Господи боже. До этого момента Джемма чувствовала себя прекрасно. Зная, что скоро сядет в машину и поедет в Мэн на девичник, на уик-энд вдали от Александра, который продохнуть ей не дает (то ли еще будет, когда она скажет ему о беременности — он станет невыносимым), Джемма сумела успокоиться, паника немного утихла. Затем от Моны пришли письма — образ той жизни, которую пытается навязать ей Александр, и Джемма выскочила на балкон глотнуть воздуха.
О нет. Теперь Бесселлы, их соседи, вышли на террасу со своим младенцем Джейки. Джейки-Вейки то, Джейки-Вейки сё. Джемма слышала, как Бесселлы всю ночь ворковали над своим ребенком: «Джейки-Вейки нужно поменять памперс-мамперс!» Похоже, даже в три ночи Бесселлы с восторгом меняли обкаканный подгузник.
Лидия Бесселл держала Джейки и дула на голый животик малыша, а Джон Бесселл делал вид, будто покусывает крохотную ступню. Джейкоб гукал от удовольствия.

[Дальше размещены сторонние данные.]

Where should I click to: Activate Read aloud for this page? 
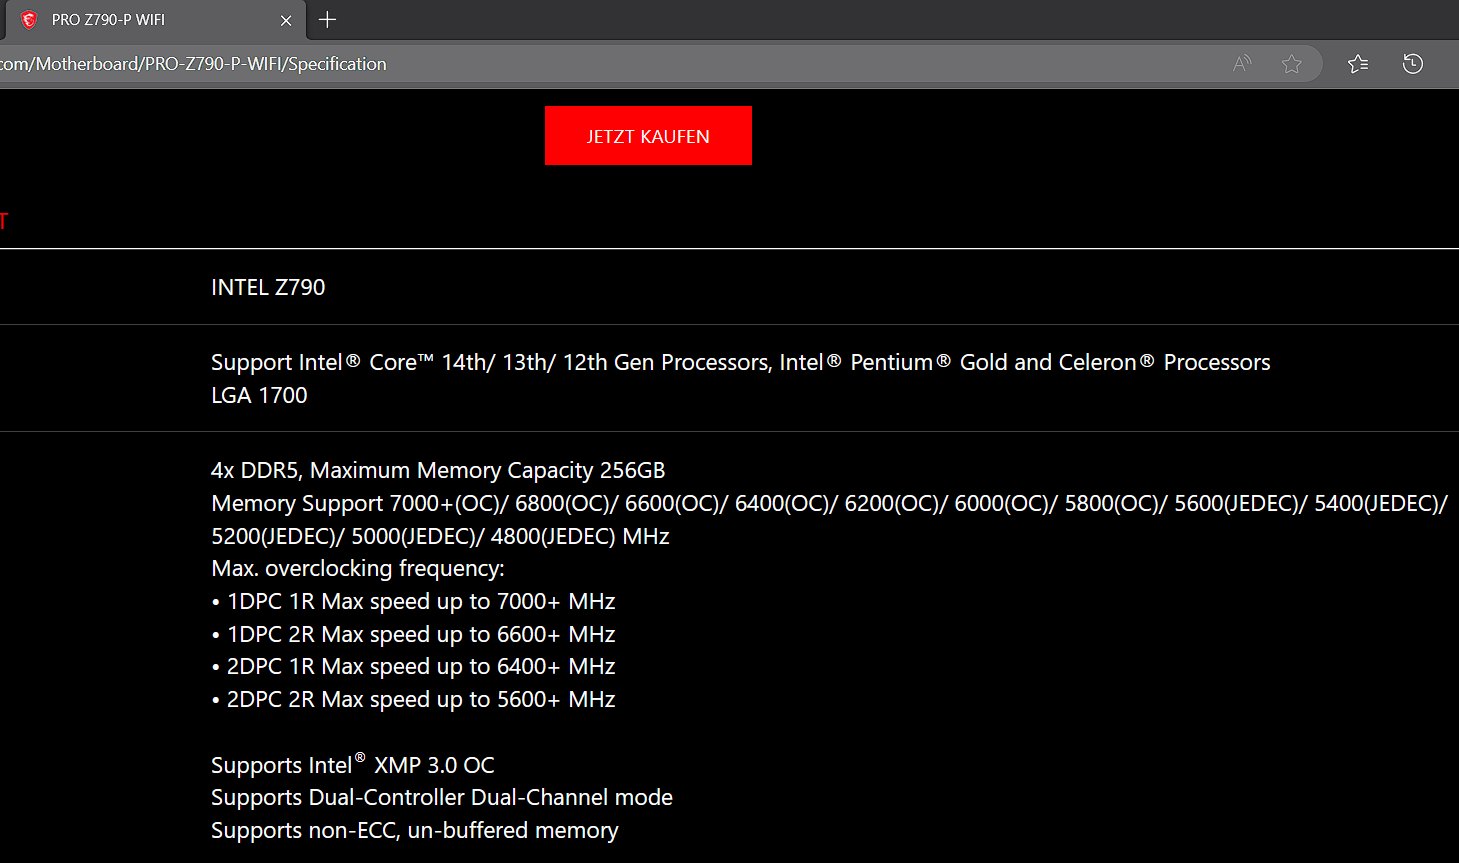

Джемма во все глаза смотрела на них, пытаясь представить себя с ребенком, но не могла. Она прирожденный журналист, пишущий призовые статьи о жизни в бруклинском многоквартирном доме или о том, как ураган «Сэнди» повлиял на жизнь людей в конкретном квартале Фар-Рокуэя. Она должна была находиться там, узнавать, кто, что, где и почему, и писать статьи, вызывающие сотни писем и откликов. Она — репортер, была репортером с того момента, когда ступила в редакцию школьной газеты в старших классах. Она всегда хотела заниматься только этим, докапываться до истины, делить с людьми их подлинные чувства, давать читателям свою точку зрения на события. Но ее напряженная работа, выплаты профсоюзных взносов, все продвижение по службе, круглосуточное сидение над статьями, чтобы успеть к немыслимым срокам, — все пошло коту под хвост, когда на прошлой неделе ее вызвали в кабинет к начальству в «Нью-Йоркском еженедельнике», давно выходящей, уважаемой альтернативной газете, где твое имя в начале статьи кое-что да значило. Ее отпустили. Отпустили со словами: «Мне так жаль, Джем, я за тебя боролся, но времена тяжелые, и наверху сказали, что персонал, проработавший меньше пяти лет, уходит первым на этом витке увольнений. Тебя быстро подберут, Джемма. Ты — лучшая».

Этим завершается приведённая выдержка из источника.